Les sentiments inconscients de l’enseignant pouvant influencer sa déontologie professionnelle

Il ne faut pas croire cependant que seul l’enfant ait une perception peu objective de la relation pédagogique. Celle de l’enseignant est aussi biaisée. La relation qu’il entretient avec ses élèves le renvoie à sa propre enfance et à la façon dont il a résolu ses conflits avec l’autorité. Ce passé peut aussi constituer un filtre déformant son interprétation de la situation présente et influençant parfois sa déontologie professionnelle. Dans les propos que tiennent les enseignants lorsqu’ils réfléchissent sur leur relation aux élèves, on trouve des thèmes chargés affectivement, liés à la séduction et au pouvoir. Ils désirent créer, modeler l’élève, le nourrir, le protéger, être en harmonie avec lui. Mais il y a des obstacles à cette relation idyllique.

L’institution, le savoir à transmettre qui est souvent considéré comme un objet dont on gave l’enfant, un intrus qui empêche l’amour entre l’enfant et l’enseignant, les parents qu’on aimerait tant écarter pour refaire l’enfant depuis le début, les enfants eux-mêmes qui grandissent et changent, les enfants non conformes, la classe ressentie comme groupe menaçant. Lorsque la séduction échoue, c’est le thème de l’assujettissement et de la violence qui apparaît. Il faut manipuler l’enfant pour son bien.

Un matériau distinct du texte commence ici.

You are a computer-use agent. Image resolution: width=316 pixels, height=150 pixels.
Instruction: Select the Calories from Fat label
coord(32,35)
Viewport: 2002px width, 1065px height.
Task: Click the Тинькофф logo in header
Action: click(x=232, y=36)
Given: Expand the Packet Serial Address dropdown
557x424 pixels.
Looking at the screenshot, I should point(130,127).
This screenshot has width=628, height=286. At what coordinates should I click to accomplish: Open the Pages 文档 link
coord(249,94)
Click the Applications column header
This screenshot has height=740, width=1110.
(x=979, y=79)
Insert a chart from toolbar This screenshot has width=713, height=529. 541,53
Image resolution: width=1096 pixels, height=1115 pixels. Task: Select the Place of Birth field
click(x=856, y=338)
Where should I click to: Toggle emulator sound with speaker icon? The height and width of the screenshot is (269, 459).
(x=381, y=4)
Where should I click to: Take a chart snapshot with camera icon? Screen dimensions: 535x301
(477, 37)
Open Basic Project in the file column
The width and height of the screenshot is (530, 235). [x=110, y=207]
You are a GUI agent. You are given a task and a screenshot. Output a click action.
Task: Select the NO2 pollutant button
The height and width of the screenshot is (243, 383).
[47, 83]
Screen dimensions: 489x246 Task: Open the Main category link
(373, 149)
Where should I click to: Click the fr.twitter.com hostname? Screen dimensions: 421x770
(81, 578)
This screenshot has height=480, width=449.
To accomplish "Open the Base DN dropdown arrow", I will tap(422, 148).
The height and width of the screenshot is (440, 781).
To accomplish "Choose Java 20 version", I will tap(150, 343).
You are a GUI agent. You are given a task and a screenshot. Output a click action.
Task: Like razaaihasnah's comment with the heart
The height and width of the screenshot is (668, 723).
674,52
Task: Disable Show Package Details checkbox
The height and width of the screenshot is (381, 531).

Les psychanalystes sont très soupçonneux quant aux motivations qui sous-tendent les discours sur l’amour des élèves. Selon eux, ce sont essentiellement des motivations narcissiques. L’enseignant qui souhaite aider les élèves à s’épanouir et à construire leurs connaissances veut en fait surtout se montrer à lui-même qu’il est un bon enseignant. L’attention des élèves, leurs progrès et leur affection sont ce qui lui permet d’avoir une bonne image. C’est pourquoi l’élève en échec, celui qui refuse le savoir ou l’élève indiscipliné sont si mal tolérés. Ils portent atteinte à cette image de bon maître.

En résumé…

De fait, on peut se demander en quel sens il est possible d’aimer ses élèves. L’obligation de la déontologie professionnelle étant de les aimer tous, cela équivaut à n’en aimer aucun en particulier ou du moins à ne pas montrer ses préférences. Les termes de bienveillance et de sympathie sont probablement plus adaptés que celui d’amour pour parler de la relation pédagogique car l’enseignant ne doit jamais oublier qu’il est là pour tous les élèves.

La recommandation suivante paraît très pertinente : « le bon maître est assez indifférent et il veut l’être, il s’exerce à l’être ». « Assez indifférent », mais pas trop car il doit utiliser les liens affectifs pour que l’élève désire apprendre, au moins au début. « Il veut l’être, il s’exerce à l’être », cela montre bien que ce n’est pas naturel, mais qu’il faut prendre de la distance vis-à-vis des sentiments, tant négatifs que positifs, car la classe n’est pas un lieu où les affects doivent être au premier plan.